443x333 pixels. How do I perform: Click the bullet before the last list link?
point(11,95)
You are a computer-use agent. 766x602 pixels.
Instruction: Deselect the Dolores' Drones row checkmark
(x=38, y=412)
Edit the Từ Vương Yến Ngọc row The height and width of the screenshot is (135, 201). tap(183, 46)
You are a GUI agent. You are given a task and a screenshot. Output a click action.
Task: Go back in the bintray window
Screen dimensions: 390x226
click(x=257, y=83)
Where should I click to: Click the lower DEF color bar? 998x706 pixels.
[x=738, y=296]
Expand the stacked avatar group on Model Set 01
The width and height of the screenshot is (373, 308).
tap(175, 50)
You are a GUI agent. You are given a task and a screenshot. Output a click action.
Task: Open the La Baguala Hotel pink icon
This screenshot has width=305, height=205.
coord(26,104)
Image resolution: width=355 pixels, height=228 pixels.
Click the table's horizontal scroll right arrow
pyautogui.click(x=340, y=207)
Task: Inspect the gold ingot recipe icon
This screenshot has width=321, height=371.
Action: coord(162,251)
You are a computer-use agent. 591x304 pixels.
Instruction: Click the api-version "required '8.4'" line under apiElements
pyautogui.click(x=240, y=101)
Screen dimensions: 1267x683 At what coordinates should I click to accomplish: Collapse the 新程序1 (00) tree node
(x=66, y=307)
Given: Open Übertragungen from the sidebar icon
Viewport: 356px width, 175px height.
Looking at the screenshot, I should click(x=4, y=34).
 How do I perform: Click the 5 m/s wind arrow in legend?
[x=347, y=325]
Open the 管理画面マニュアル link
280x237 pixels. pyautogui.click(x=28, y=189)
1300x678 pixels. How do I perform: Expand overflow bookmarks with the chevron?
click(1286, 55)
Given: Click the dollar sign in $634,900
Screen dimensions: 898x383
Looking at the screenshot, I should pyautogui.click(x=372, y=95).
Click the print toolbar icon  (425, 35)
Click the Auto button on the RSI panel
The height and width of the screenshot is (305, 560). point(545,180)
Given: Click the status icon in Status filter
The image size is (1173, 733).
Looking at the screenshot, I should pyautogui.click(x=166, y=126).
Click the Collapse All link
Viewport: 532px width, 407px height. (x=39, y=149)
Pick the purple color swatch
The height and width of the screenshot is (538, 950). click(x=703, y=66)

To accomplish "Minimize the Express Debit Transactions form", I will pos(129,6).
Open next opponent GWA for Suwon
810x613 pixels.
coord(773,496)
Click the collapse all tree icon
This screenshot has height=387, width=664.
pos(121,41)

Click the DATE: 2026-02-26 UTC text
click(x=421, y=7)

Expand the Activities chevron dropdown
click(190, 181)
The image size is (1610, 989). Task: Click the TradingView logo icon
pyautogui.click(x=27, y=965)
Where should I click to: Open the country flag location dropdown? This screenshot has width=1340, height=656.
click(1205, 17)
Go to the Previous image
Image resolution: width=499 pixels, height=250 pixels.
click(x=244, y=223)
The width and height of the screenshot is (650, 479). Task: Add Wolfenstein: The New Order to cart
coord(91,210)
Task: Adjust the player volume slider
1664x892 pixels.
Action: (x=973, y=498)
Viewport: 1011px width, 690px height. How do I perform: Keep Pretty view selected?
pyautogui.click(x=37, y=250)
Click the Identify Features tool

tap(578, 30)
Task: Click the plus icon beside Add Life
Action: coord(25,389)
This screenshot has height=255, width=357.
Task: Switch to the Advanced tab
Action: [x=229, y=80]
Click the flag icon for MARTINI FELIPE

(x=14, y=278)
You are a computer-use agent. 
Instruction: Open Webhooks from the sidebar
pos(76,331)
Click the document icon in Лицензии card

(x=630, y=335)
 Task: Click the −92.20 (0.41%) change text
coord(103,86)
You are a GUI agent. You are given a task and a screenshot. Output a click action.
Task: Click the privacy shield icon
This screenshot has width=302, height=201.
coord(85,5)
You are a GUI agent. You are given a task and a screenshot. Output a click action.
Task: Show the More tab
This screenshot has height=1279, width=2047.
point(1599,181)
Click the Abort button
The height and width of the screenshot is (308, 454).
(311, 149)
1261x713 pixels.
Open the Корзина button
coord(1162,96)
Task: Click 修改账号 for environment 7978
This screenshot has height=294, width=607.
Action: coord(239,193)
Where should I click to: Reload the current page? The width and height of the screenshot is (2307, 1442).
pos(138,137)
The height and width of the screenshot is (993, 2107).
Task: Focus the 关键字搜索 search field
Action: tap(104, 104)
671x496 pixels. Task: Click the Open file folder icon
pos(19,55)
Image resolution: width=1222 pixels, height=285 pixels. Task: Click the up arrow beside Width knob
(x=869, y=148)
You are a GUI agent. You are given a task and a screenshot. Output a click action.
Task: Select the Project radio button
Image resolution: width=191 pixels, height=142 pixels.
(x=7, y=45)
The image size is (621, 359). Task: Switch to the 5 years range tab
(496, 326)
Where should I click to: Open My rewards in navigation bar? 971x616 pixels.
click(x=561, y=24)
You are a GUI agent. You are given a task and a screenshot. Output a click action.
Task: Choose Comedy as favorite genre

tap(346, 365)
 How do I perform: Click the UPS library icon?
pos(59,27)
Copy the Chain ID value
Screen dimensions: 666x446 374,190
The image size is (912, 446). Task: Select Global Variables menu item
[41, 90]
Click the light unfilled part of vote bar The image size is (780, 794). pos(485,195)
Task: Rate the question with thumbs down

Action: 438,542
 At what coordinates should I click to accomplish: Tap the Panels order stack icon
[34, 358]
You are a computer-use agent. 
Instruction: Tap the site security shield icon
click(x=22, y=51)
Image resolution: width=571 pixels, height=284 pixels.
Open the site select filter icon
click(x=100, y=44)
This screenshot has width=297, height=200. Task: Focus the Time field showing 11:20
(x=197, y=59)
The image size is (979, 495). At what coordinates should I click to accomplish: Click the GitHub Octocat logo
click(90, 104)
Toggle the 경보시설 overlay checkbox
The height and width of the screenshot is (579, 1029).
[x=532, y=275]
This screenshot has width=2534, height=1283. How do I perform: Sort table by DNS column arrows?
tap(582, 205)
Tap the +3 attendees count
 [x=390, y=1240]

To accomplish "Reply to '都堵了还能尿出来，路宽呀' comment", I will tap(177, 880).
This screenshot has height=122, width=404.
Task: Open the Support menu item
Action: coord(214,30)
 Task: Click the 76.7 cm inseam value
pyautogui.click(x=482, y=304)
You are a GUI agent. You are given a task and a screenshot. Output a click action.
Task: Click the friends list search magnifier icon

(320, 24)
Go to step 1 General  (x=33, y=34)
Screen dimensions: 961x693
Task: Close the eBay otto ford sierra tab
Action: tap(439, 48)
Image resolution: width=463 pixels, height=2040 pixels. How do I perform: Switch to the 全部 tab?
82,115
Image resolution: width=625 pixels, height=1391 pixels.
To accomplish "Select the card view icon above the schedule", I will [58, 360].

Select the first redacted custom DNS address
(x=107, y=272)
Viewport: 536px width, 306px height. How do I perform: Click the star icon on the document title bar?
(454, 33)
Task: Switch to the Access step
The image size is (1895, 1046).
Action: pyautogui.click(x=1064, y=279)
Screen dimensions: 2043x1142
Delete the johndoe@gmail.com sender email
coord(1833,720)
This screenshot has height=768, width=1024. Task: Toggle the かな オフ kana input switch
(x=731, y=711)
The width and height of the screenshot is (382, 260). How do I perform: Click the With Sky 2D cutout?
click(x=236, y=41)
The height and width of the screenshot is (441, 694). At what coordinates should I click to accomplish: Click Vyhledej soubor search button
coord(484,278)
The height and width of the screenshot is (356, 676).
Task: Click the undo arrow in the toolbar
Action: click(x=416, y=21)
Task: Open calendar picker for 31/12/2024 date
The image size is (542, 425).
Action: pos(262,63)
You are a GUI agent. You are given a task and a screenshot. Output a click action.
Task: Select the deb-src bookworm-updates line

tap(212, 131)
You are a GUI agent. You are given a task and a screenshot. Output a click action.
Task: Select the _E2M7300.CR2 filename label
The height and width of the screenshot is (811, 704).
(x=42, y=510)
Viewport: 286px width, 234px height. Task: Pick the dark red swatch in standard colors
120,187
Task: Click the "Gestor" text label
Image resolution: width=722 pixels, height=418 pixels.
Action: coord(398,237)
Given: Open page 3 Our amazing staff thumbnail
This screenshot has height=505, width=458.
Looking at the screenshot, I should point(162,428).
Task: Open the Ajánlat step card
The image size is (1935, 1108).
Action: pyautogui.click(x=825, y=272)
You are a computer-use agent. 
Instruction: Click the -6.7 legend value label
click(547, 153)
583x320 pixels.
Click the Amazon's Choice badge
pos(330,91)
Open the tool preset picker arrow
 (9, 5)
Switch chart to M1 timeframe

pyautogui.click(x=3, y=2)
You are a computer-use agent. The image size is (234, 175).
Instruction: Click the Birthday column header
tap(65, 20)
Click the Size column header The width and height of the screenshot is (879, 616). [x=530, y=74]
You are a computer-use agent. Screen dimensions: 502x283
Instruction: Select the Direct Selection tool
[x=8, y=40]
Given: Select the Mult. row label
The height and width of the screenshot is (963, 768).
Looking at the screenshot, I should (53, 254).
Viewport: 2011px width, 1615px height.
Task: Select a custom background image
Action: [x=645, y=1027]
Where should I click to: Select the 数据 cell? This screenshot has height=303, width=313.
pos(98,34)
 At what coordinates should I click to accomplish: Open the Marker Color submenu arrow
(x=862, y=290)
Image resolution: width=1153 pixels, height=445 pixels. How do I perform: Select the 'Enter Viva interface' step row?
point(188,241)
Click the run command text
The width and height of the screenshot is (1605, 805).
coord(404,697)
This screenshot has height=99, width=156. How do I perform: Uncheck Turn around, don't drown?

****

Task directions:
Return the material as a JSON list of strings, one string per line and no blank lines, starting at the line containing "Click the collapse all tree icon" and ending at the line containing "coord(1162,96)", both included.

Result for this exercise:
[
  "Click the collapse all tree icon",
  "This screenshot has height=387, width=664.",
  "pos(121,41)",
  "Click the DATE: 2026-02-26 UTC text",
  "click(x=421, y=7)",
  "Expand the Activities chevron dropdown",
  "click(190, 181)",
  "The image size is (1610, 989). Task: Click the TradingView logo icon",
  "pyautogui.click(x=27, y=965)",
  "Where should I click to: Open the country flag location dropdown? This screenshot has width=1340, height=656.",
  "click(1205, 17)",
  "Go to the Previous image",
  "Image resolution: width=499 pixels, height=250 pixels.",
  "click(x=244, y=223)",
  "The width and height of the screenshot is (650, 479). Task: Add Wolfenstein: The New Order to cart",
  "coord(91,210)",
  "Task: Adjust the player volume slider",
  "1664x892 pixels.",
  "Action: (x=973, y=498)",
  "Viewport: 1011px width, 690px height. How do I perform: Keep Pretty view selected?",
  "pyautogui.click(x=37, y=250)",
  "Click the Identify Features tool",
  "tap(578, 30)",
  "Task: Click the plus icon beside Add Life",
  "Action: coord(25,389)",
  "This screenshot has height=255, width=357.",
  "Task: Switch to the Advanced tab",
  "Action: [x=229, y=80]",
  "Click the flag icon for MARTINI FELIPE",
  "(x=14, y=278)",
  "You are a computer-use agent. ",
  "Instruction: Open Webhooks from the sidebar",
  "pos(76,331)",
  "Click the document icon in Лицензии card",
  "(x=630, y=335)",
  " Task: Click the −92.20 (0.41%) change text",
  "coord(103,86)",
  "You are a GUI agent. You are given a task and a screenshot. Output a click action.",
  "Task: Click the privacy shield icon",
  "This screenshot has width=302, height=201.",
  "coord(85,5)",
  "You are a GUI agent. You are given a task and a screenshot. Output a click action.",
  "Task: Show the More tab",
  "This screenshot has height=1279, width=2047.",
  "point(1599,181)",
  "Click the Abort button",
  "The height and width of the screenshot is (308, 454).",
  "(311, 149)",
  "1261x713 pixels.",
  "Open the Корзина button",
  "coord(1162,96)"
]